_Required work_
Please answer these questions from the WebQuest extract:
(a) Which two kinds of learning does it say WebQuests involved?
(b) Under what heading does it place the best bits of the article?
(c) What yearly price does it give for an individual subscription to WebQuest Direct?

_Extract_
%%

Any new teacher (or one new to WebQuests) reading this article would assume that any inquiry activity using higher order thinking and the Internet is a WebQuest.

WebQuests are so much more than that!

They involved Problem-Based Learning [PBL] and Collaborative Learning. An essential characteristic of a WebQuest is an authentic problem to be solved and the use of different perspectives around that problem reflecting the community's breadth of views around this issue. These roles or perspectives allow students to use their emotional intelligence to solve the messy, real problem.

This article does have its redeeming factors! The best bits are under the heading "Advice From the Field". Here Lacina provides sound advice on the creation and implementation of a WebQuest. This advice includes:

"* Time. You need to spend a large amount of time exploring various WebQuests prior to designing your own. It is easy to be deceived by appearances. When you explore and evaluate the site, you can determine which WebQuests are well designed. (If you subscribe to WebQuest Direct , only $US42/year as an individual, you will have access to thousands of reviewed WebQuests to explore around your topic!)

%%

_Supplied records_
%%

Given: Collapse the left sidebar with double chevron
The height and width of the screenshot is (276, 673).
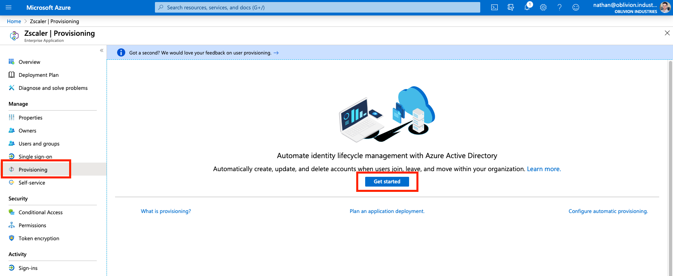Looking at the screenshot, I should pos(102,50).
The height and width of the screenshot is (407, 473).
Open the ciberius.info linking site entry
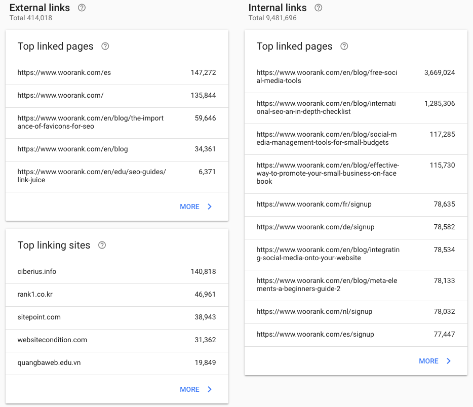(116, 271)
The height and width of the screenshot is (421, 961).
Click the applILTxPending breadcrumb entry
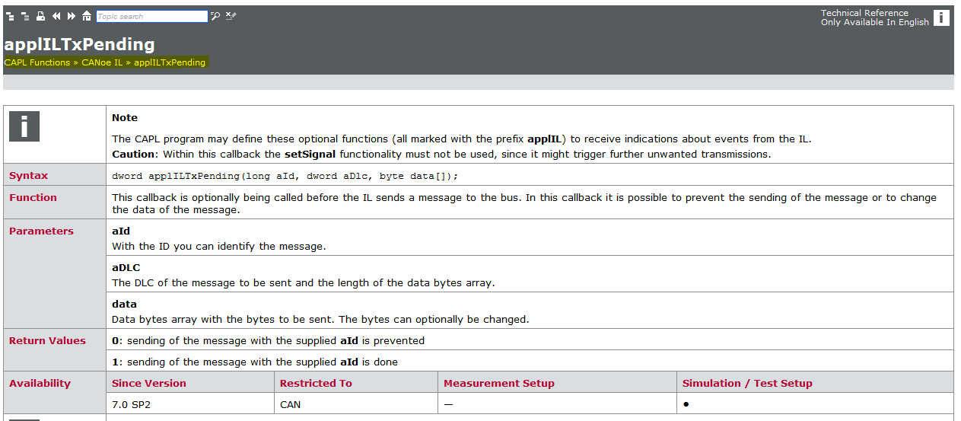coord(170,62)
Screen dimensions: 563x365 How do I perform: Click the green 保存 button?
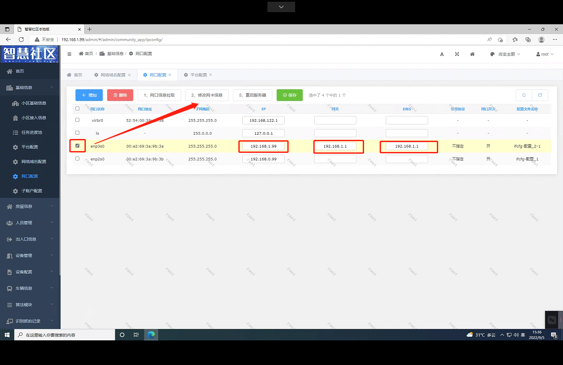pos(290,95)
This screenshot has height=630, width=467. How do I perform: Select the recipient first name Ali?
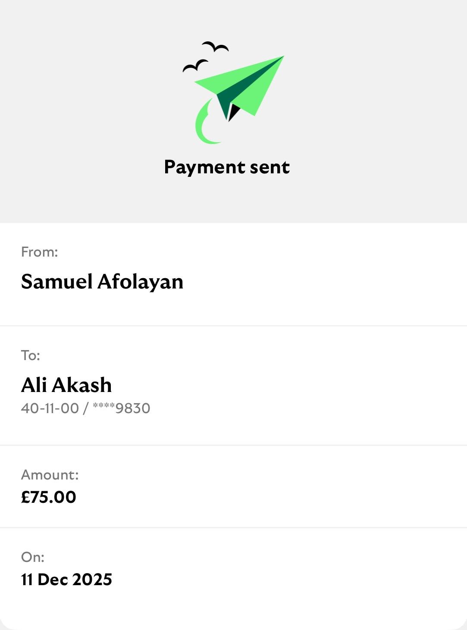34,385

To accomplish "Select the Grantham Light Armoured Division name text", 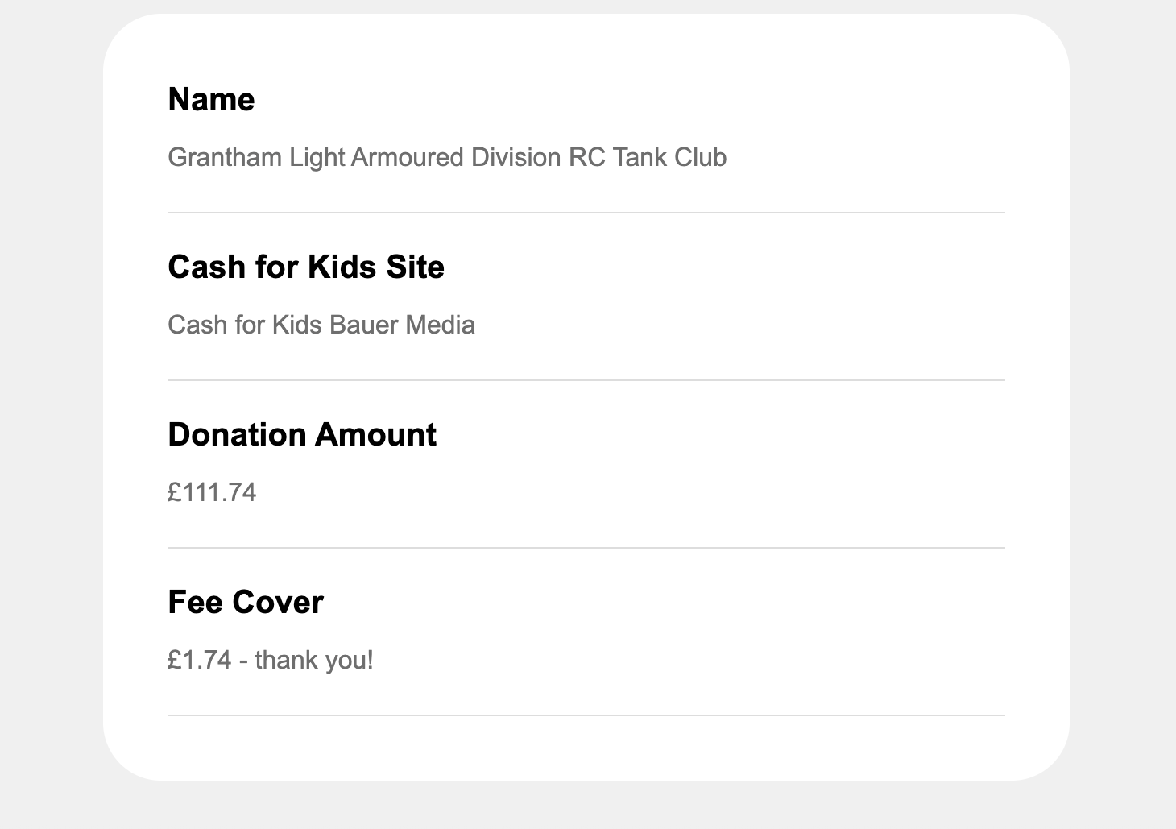I will (447, 157).
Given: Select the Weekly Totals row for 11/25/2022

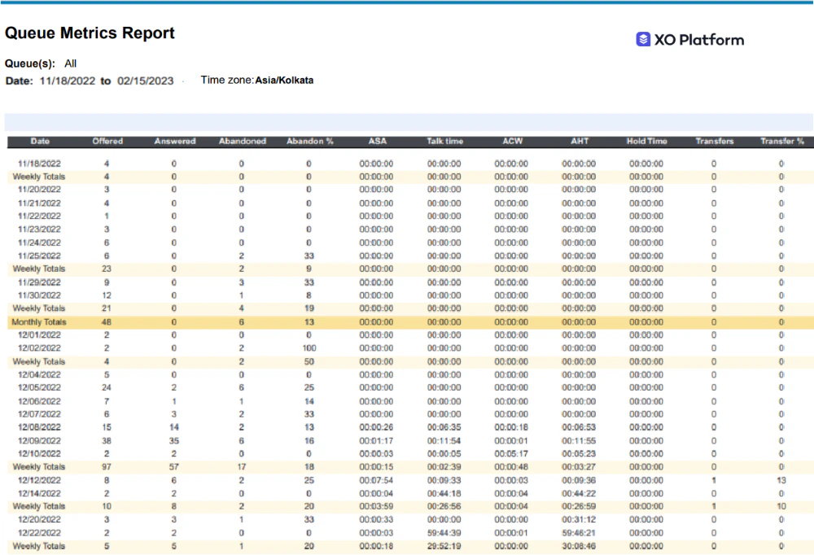Looking at the screenshot, I should pos(37,269).
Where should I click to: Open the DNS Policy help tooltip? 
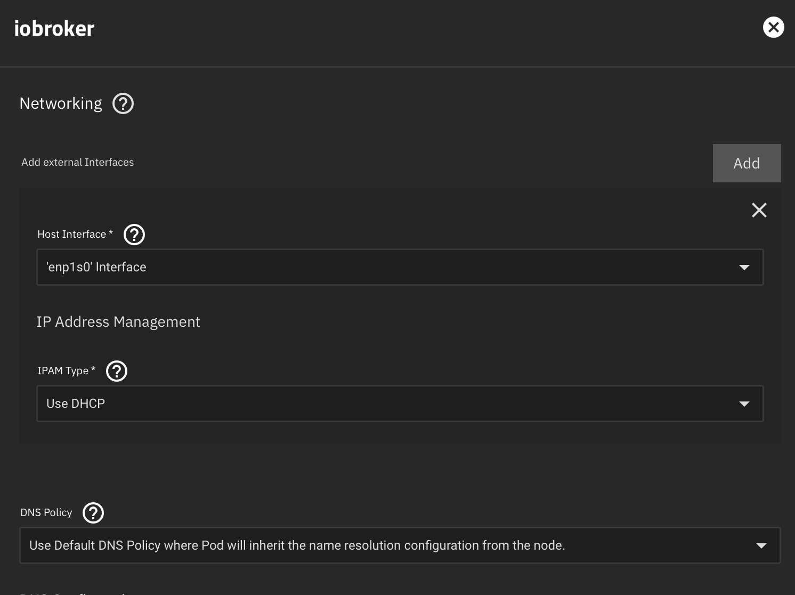pos(93,513)
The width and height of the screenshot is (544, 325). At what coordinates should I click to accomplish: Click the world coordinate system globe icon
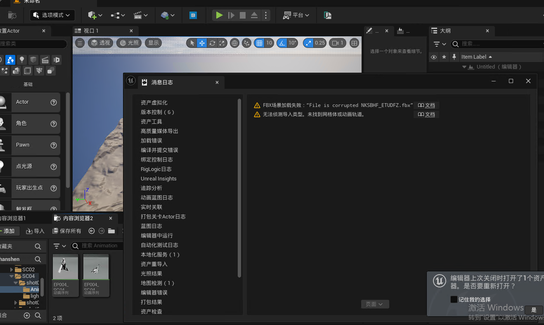(234, 43)
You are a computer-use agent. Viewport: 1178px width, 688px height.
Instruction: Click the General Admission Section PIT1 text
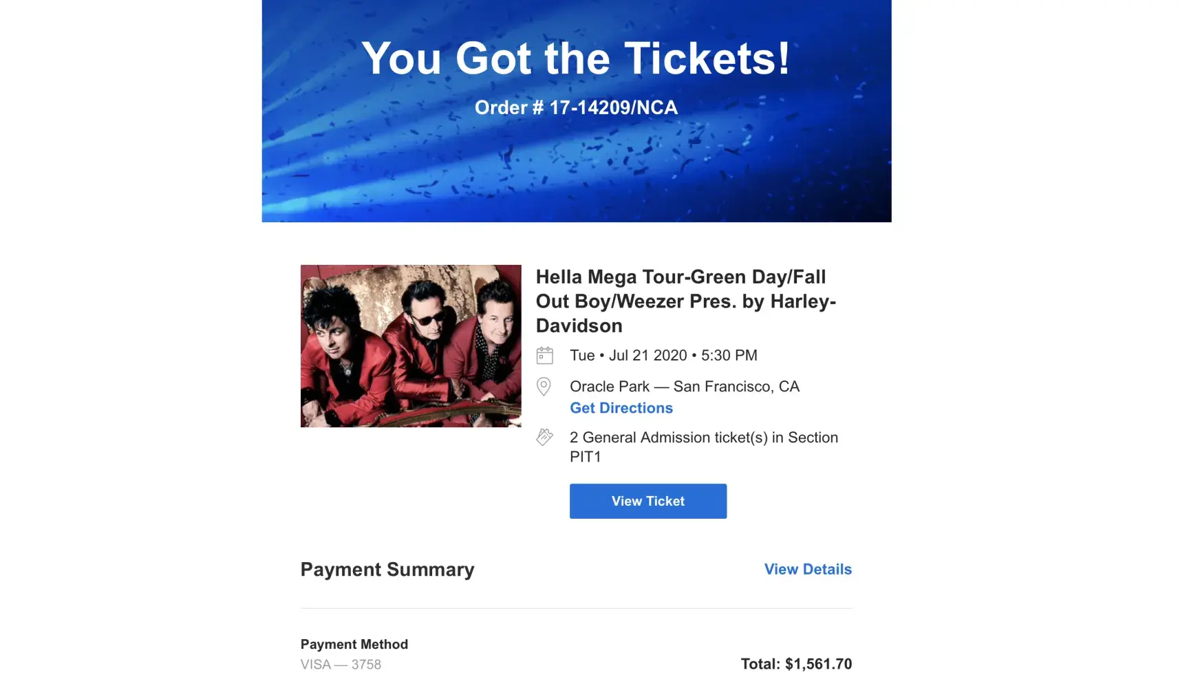tap(704, 447)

%%

_Output for this exercise_
(a) Problem-Based Learning (PBL) and Collaborative Learning
(b) "Advice From the Field"
(c) $US42 per year